When I got home, I saw winds had passed. The gravel under the Siberian pea was littered with small leaves.


When I rounded the curve, I saw grasses in the parking area near the house had trapped peach leaves, not yet yellow, but sealed enough to fall.


The thing that puzzles me every year is the difference in hardwood cycles here and in the north where I was raised. People there used to plan vacation trips to see the maples and oaks turn color. They knew they had at least one weekend, and maybe two.

Here, the leaves that change color, like the peach, drop immediately. The color is on the ground, not in the stands.

The most brilliant color comes from Virginia creeper, which has crept west from the Mississippi valley. The changes begin early, when stems holding the berries turn red. Now, the leaves light up otherwise drab trees.
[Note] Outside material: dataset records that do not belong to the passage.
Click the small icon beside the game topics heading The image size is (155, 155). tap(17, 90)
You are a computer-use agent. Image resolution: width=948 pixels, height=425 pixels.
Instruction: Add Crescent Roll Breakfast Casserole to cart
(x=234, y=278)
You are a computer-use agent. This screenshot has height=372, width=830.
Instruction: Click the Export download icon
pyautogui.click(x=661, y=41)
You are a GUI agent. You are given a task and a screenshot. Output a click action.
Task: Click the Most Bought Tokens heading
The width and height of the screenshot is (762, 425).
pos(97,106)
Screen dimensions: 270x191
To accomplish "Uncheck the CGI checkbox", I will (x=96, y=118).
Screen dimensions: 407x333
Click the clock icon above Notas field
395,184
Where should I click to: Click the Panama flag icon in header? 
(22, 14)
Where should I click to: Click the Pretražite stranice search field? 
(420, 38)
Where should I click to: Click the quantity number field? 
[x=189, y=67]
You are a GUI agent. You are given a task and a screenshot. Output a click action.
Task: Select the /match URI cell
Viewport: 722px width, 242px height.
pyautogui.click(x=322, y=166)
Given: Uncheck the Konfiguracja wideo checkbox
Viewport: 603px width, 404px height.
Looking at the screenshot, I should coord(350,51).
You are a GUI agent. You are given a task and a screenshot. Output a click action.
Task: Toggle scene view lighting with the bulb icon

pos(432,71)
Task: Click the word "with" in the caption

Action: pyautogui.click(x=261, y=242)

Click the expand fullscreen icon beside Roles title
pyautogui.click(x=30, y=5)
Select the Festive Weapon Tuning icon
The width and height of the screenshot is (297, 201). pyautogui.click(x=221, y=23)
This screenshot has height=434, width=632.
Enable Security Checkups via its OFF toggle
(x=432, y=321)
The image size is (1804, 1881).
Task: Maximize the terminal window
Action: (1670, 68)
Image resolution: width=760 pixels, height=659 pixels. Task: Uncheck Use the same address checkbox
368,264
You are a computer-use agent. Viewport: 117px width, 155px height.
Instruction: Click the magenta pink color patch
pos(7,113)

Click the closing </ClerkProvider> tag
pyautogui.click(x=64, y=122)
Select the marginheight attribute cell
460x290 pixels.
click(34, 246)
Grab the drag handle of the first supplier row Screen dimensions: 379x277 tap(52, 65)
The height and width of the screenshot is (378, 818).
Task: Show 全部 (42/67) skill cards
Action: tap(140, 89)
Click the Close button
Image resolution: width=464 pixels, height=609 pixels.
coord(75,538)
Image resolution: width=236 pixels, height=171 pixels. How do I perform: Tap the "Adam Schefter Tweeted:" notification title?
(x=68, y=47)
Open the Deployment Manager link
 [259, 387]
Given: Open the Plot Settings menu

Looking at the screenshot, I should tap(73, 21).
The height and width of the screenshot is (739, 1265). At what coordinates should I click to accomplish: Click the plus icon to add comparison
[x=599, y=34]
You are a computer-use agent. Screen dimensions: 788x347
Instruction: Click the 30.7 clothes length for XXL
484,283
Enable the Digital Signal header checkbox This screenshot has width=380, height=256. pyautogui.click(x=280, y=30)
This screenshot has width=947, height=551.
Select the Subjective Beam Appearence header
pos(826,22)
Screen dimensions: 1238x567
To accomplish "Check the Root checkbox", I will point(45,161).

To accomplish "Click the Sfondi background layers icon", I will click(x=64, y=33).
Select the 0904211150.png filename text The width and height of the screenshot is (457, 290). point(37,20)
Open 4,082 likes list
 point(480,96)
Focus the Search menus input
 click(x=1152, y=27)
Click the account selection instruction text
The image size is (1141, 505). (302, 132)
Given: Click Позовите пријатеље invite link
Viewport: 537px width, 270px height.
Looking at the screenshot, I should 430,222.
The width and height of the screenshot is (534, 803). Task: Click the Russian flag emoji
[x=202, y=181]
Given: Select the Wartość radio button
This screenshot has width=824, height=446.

In the mountains, the aspens that colonize areas of pines destroyed by fires and lumbering turn yellow. Down here, their cousins, the cottonwoods are being drained. From a distance, the leaves look like gold. Up close, they’re splotched with brown.


If you want fall color here, it’s best to plant trees that have red leaves all year. They don’t change much with the season, but they standout when everything else fades.


Photographs: All taken yesterday, 12 October 2013.

1. Skunk bush leaves in the sun; the ones in the shade are simply liver-spotted as they lose color.

2. Tithonia, an annual that was too slow to grow. It hadn’t produced its first flower when the cold killed the leaves.

3. Purity cosmos flowers desiccated by cold, either eaten by grasshoppers or battered by Thursday’s winds.

4. Catalpa leaves losing color with slower photosynthesis.

5. Stella cherry with most leaves gone; the remaining ones are showing colors that coexisted with the chlorophyll.

6. Siberian pea leaves, on the shrub and on the ground.

7. Elberta peach leaves blown into low annual grasses in the drive.

8. Virginia creeper scampering through trees growing on the banks of the main irrigation ditch for the village.

9. Cottonwoods growing along a lateral irrigation ditch; the low red shrub is closer to the main ditch.

10. Purple leaved plum leaves; tamarix in back.


11. Daylily leaves.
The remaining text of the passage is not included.